Investigation and Outcomes

Utah Case Investigation

The Utah resident lived with a spouse, another housemate, three cats, and one dog. Health officials recommended wound covering, masking, and use of disinfectant on household surfaces. The patient’s spouse and the other housemate and the four pets (all asymptomatic) were tested; toxigenic C. ulcerans was isolated from the patient’s spouse and two cats. Whole genome sequencing (WGS) of isolates from these cats and the index patient found that the isolates were the same type. The index patient, the patient’s spouse, and the other housemate were treated empirically with penicillin (1), and the four pets were treated with amoxicillin and clavulanic acid. After treatment, C. ulcerans was isolated from the index patient and all pets but not from the spouse; the other housemate was not retested. Subsequently, antibiotic susceptibility results from the index patient’s initial isolate indicated that the organism was susceptible to erythromycin but moderately susceptible to penicillin, indicating a higher dose of penicillin would be necessary.** After the index patient, the patient’s spouse, the housemate, and the four pets were treated with erythromycin, testing for all persons and pets living in the house did not yield C. ulcerans.
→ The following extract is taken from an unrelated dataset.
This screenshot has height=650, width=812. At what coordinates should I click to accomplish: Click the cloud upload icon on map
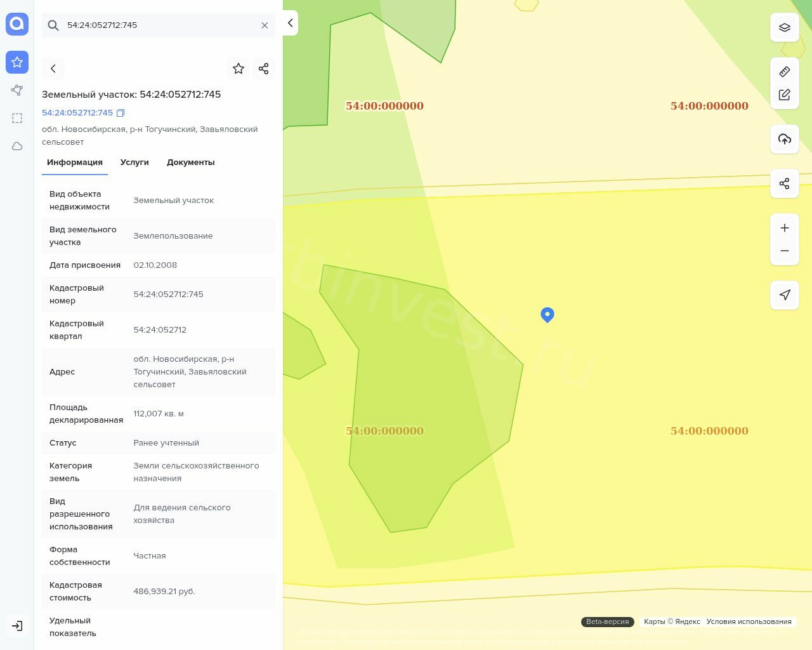(784, 139)
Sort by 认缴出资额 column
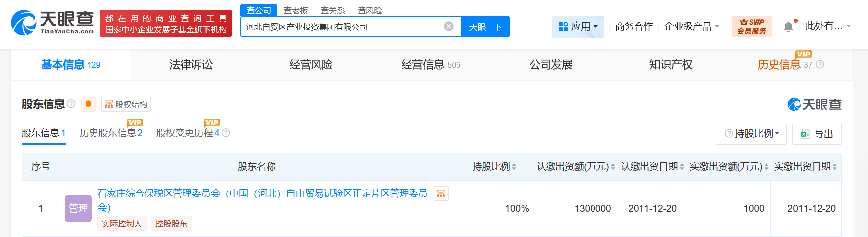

Colorado Case Investigation

The Colorado patient reported close contact with a spouse, two dogs living at the same house, and a visiting family member and dog who were at the house for two nights; all human and animal contacts were asymptomatic. Health officials recommended that the patient stay home from work and wear a mask during activities outside the home. C. ulcerans was isolated from the patient and the visiting dog†† but not from the visiting family member and the patient’s own two dogs. Isolates from the patient and visiting dog were of the same WGS type.§§ The patient’s spouse declined testing but was treated empirically with erythromycin. During treatment, antibiotic susceptibility testing results for both the human and dog isolates indicated susceptibility to erythromycin. After treatment with erythromycin, follow-up testing for the patient and the visiting dog did not yield C. ulcerans.

Preliminary Conclusions and Actions

Toxigenic Corynebacterium diphtheriae infection is nationally notifiable; however, infection with toxigenic C. ulcerans is not. Illness caused by toxigenic C. ulcerans can mimic toxigenic C. diphtheriae infection and necessitates prompt identification, treatment, and control (2). In addition, surveillance and routine vaccination with diphtheria toxoid-containing vaccines are important to protect persons from severe toxin-mediated illness caused by toxigenic Corynebacterium spp. (3).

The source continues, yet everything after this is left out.